On l'a vu, la sélection dans les écoles d'art s'appuie sur différents leviers plus ou moins explicites. Elle est également de plus en plus impitoyable, suivant le mouvement global à l'œuvre dans tout l'enseignement supérieur. Si les classes dominantes serrent la vis, c'est qu'elles ont besoin de dépenser moins pour continuer de former leurs élites : en l'occurrence, une élite culturelle.

Parce que chacun d'entre nous coûte de l'argent à la bourgeoisie, elle a besoin de nous trier minutieusement afin de ne pas gaspiller ses ressources. C'est pourquoi elle redouble d'efforts pour nous gagner à son idéologie, afin de se doter d'une couche d'artistes qui défendront « l'exception culturelle » française, nourrissant le soft-power de l'impérialisme français, mais qui en créeront également la propagande afin de préparer les esprits à leurs futures guerres.

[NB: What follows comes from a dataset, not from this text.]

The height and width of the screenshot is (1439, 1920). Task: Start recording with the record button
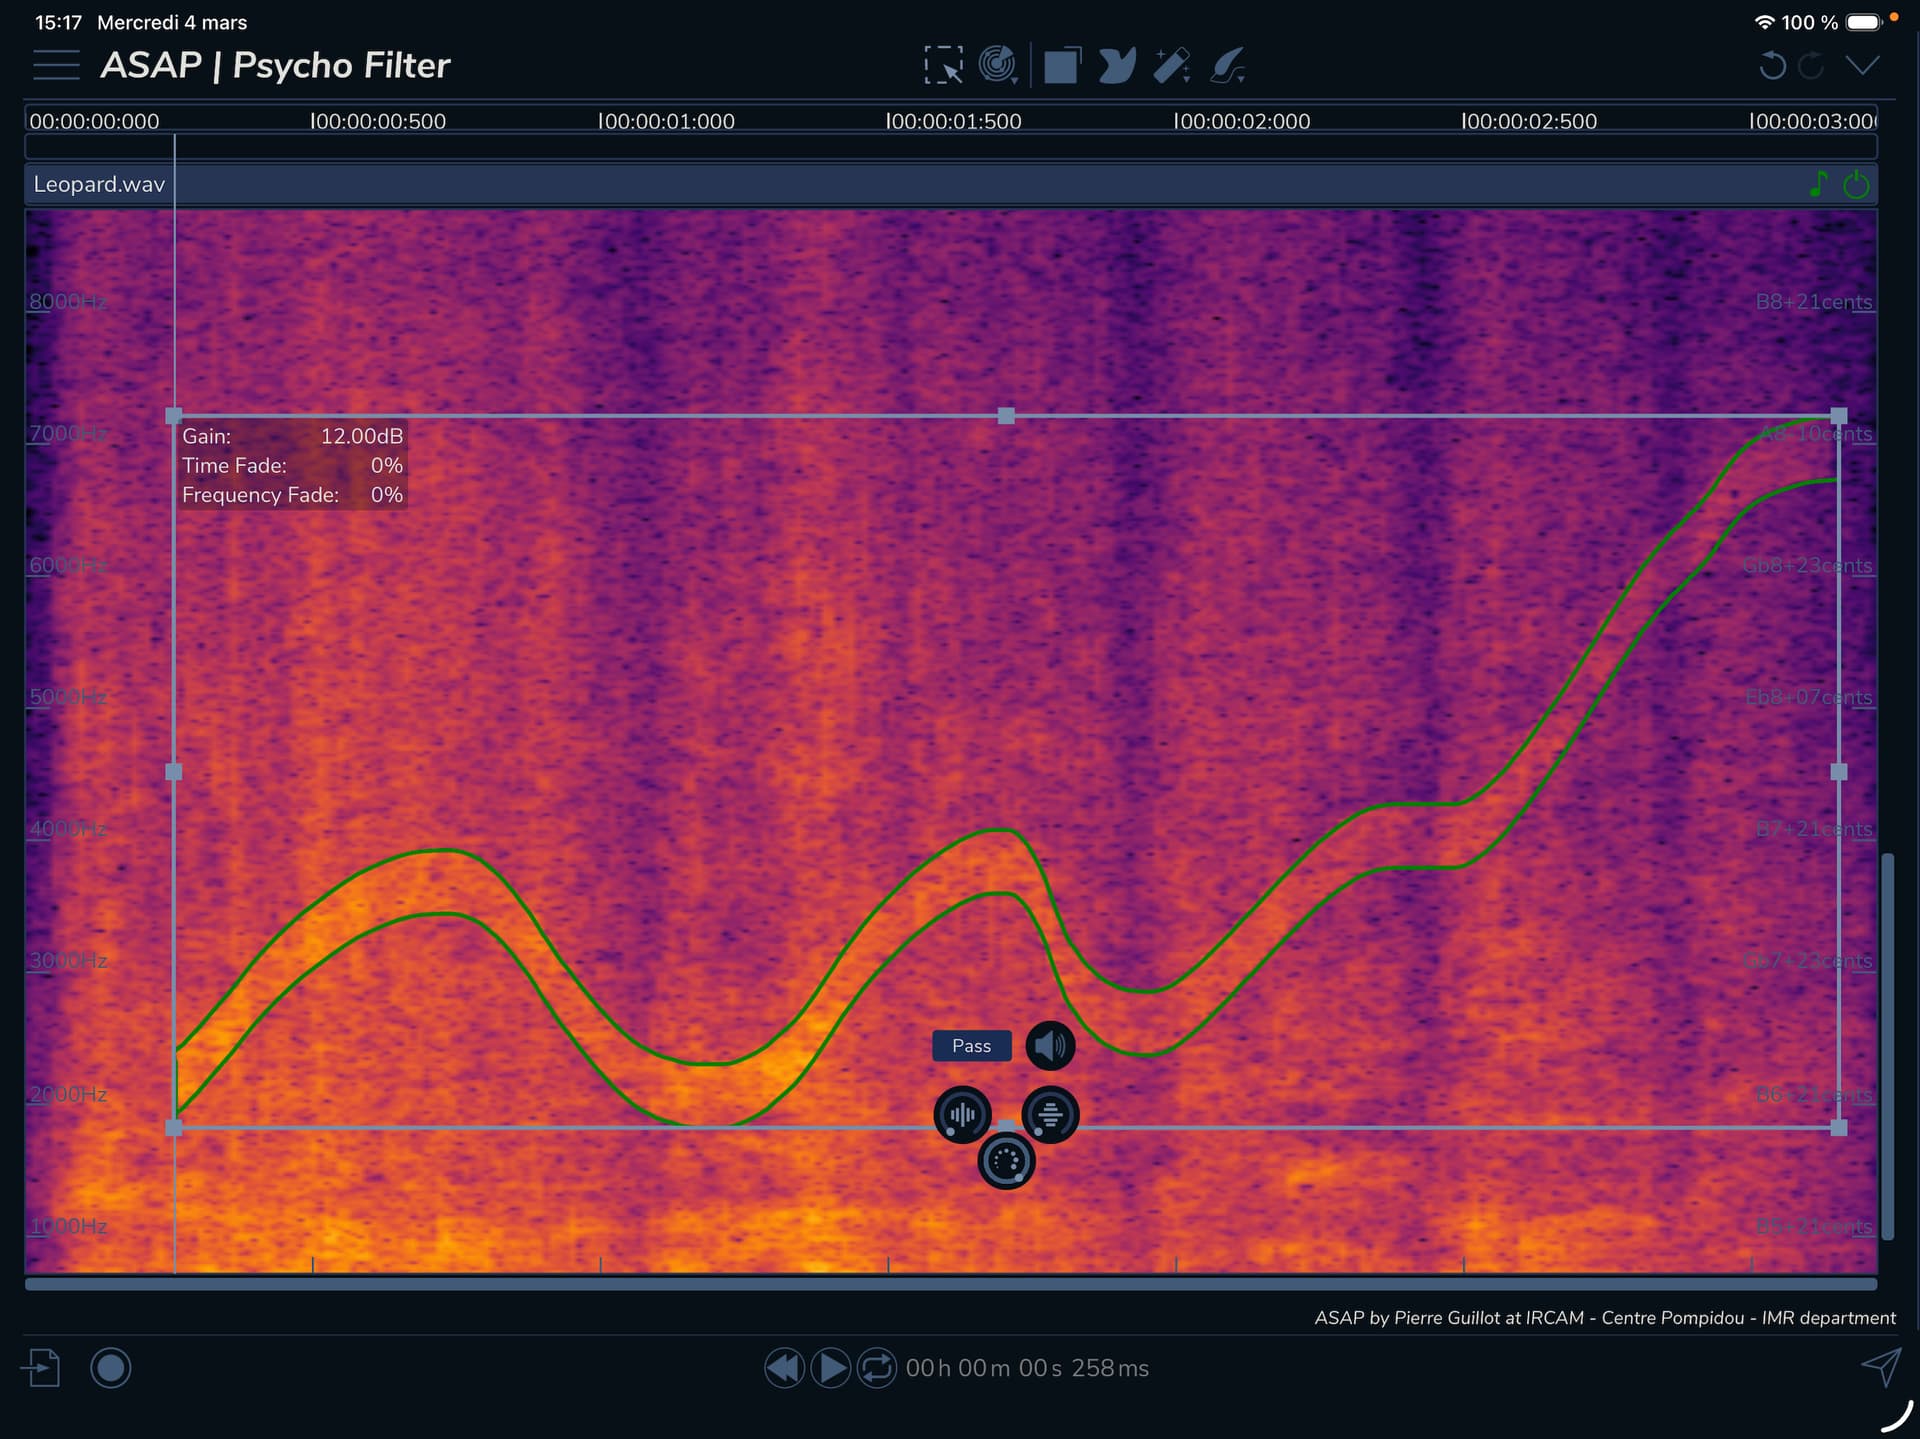tap(111, 1368)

La réforme voulue par la direction de la HEAR en 2024 est un cas d'école de ce durcissement sélectif. Il s'agissait alors de réduire de moitié le nombre de places en première année et de déplacer celle-ci entièrement à Mulhouse, supprimer des postes, etc. Cette réforme traduisait parfaitement les aspirations du gouvernement pour l'ensemble des écoles d'art : le projet de Rachida Dati était alors de supprimer progressivement la première année en la remplaçant par l'année de prépa, en autorisant celles-ci à délivrer des ECTS. La réforme avait cependant été défaite par une lutte exemplaire, conjuguant grève des enseignants lors des concours d'entrée et occupation de l'école par les étudiants. Cependant, la direction revient depuis à la charge par diverses mesures.

Pour la fin des concours d'entrée et la gratuité des études !

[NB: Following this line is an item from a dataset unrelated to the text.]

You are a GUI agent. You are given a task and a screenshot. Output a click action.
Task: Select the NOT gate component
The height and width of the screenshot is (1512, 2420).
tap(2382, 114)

La conclusion à tirer de tous ces éléments est que, depuis le moment où nous commençons à nourrir un intérêt pour l'art jusqu'à notre entrée dans le monde professionnel (où de nouvelles formes de compétition et de sélection nous attendent), nous sommes conditionnés à un système d'une violence inouïe. Tout est organisé pour que nous acceptions de nous mettre en concurrence de manière permanente avec nos camarades de classe, de promo, puis nos collègues. Nous sommes fatalement amenés à reproduire cette brutalité sur différents plans. Dans ce cadre, la lutte pour un art idéologiquement et matériellement libre et accessible à toutes et tous doit obligatoirement passer par une rupture totale avec le mirage de la méritocratie. C'est par cette voie seulement que nous pourrons en finir avec l'isolement alimenté par les mythes du talent et du génie, et faire réellement de l'art un vecteur d'émancipation collective.

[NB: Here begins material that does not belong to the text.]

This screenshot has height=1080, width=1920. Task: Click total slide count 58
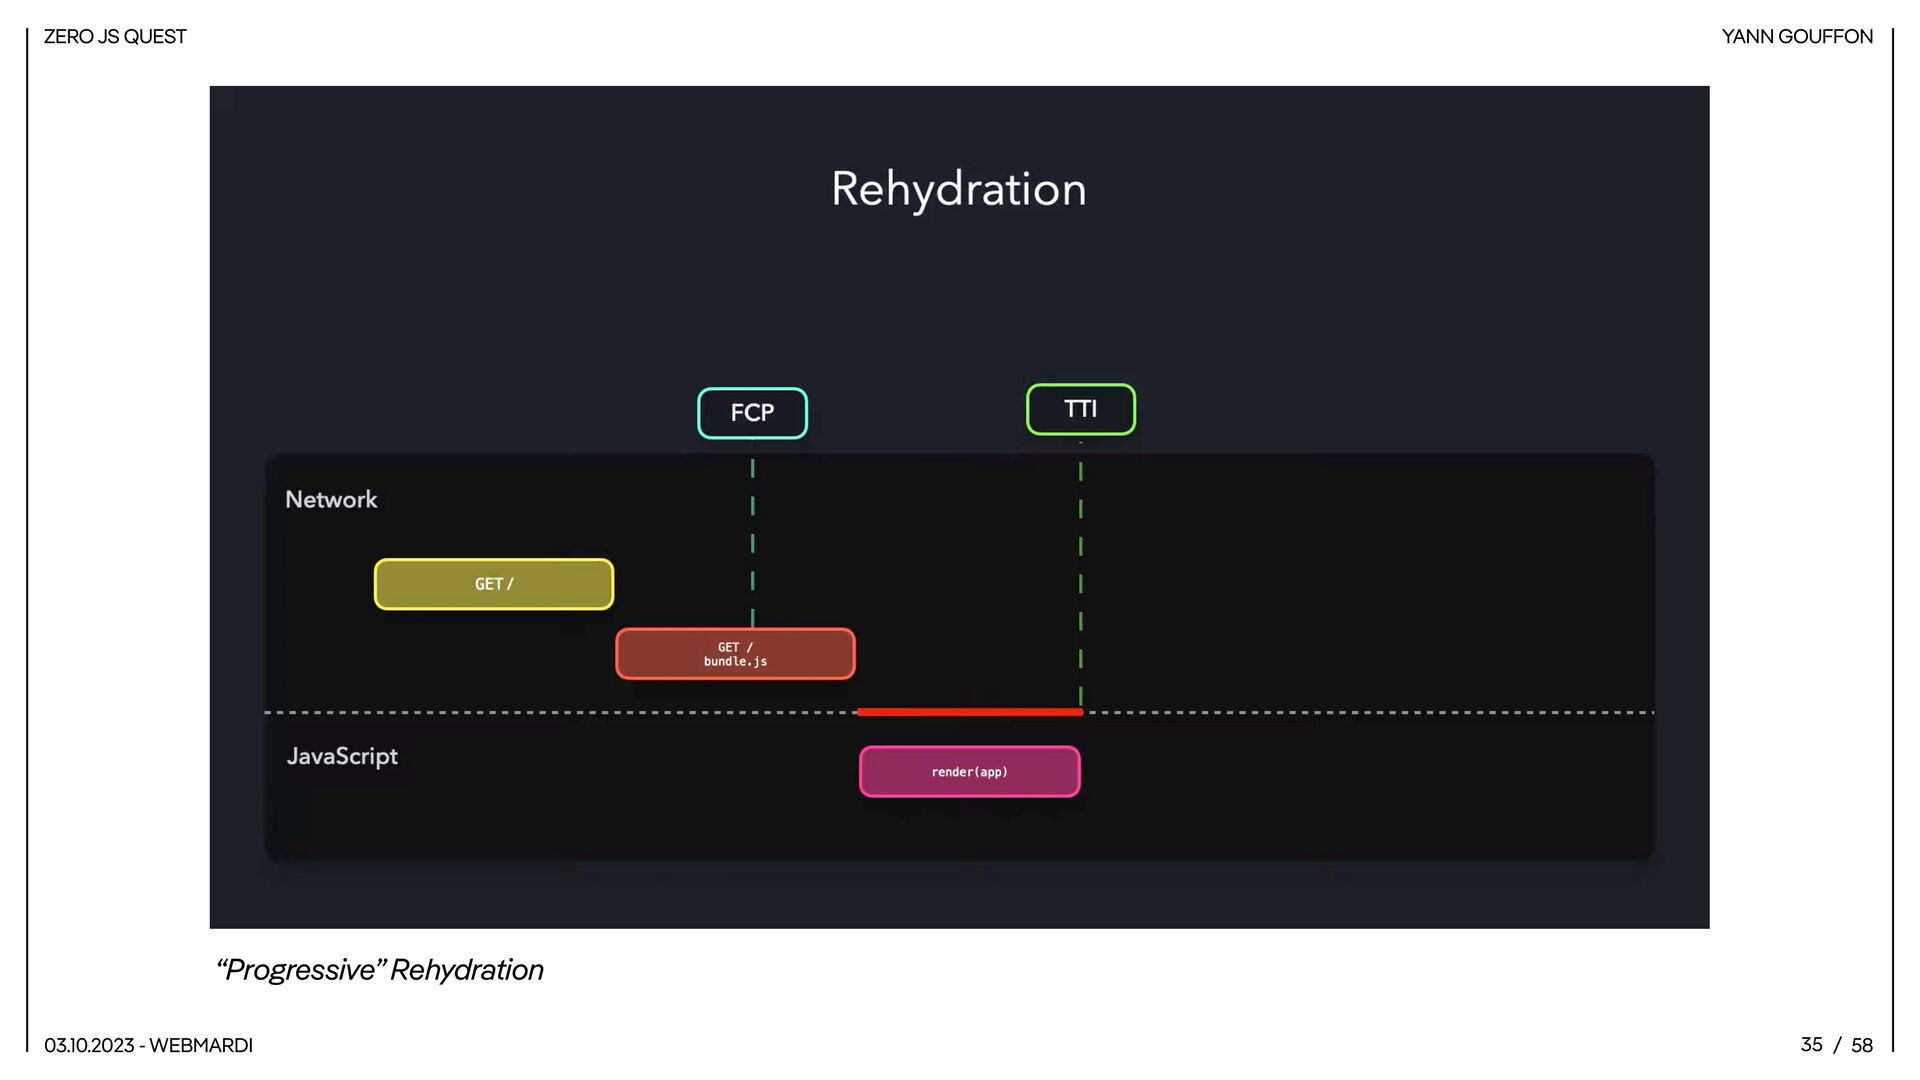click(x=1861, y=1045)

Contre l'élitisme et la sélection, qui privent d'accès aux études d'art l'écrasante majorité des enfants de classes populaires, il faut exiger la fin des concours d'entrée ainsi que la gratuité totale et effective des études (suppression des frais d'inscription, gratuité du matériel, etc). De telles mesures ne peuvent être obtenues que par la lutte, en alliance avec le reste du mouvement étudiant et ses revendications. C'est pourquoi il faut s'organiser dès maintenant aux côtés des travailleurs sur nos lieux d'études, dans la droite lignée d'expériences comme l'Atelier populaire en mai 1968.

À rebours des discours qui justifient la sélection par une capacité d'accueil limitée matériellement, de telles expériences montrent qu'il est entièrement possible d'ouvrir grand les portes de nos écoles. La condition indispensable est cependant de les placer sous le contrôle des étudiants et des travailleurs, et d'en organiser le fonctionnement selon les besoins de la majorité, plutôt que ceux de la bourgeoisie et de l'impérialisme.

Je suis entré en première année dans la promo qui aurait dû subir les conséquences de la réforme de 2024. Pourtant, à la place, voilà deux ans que j'étudie dans une école où étudiants et travailleurs se sont démarqués par une combativité et une détermination sans faille. Une école comptant parmi les plus élitistes du pays, mais sur laquelle les projecteurs de la lutte de classes strasbourgeoise étaient braqués lors de la grève de 2024, mais aussi pendant le mouvement des retraites en 2023. Une école visée par les foudres de l'extrême-droite et du gouvernement lorsque des étudiants osent dénoncer les violences policières ; où les classes dominantes concentrent tout particulièrement leurs efforts pour la lisser politiquement, et où plus que jamais, nous devons nous atteler collectivement à la tâche de gâcher ces efforts.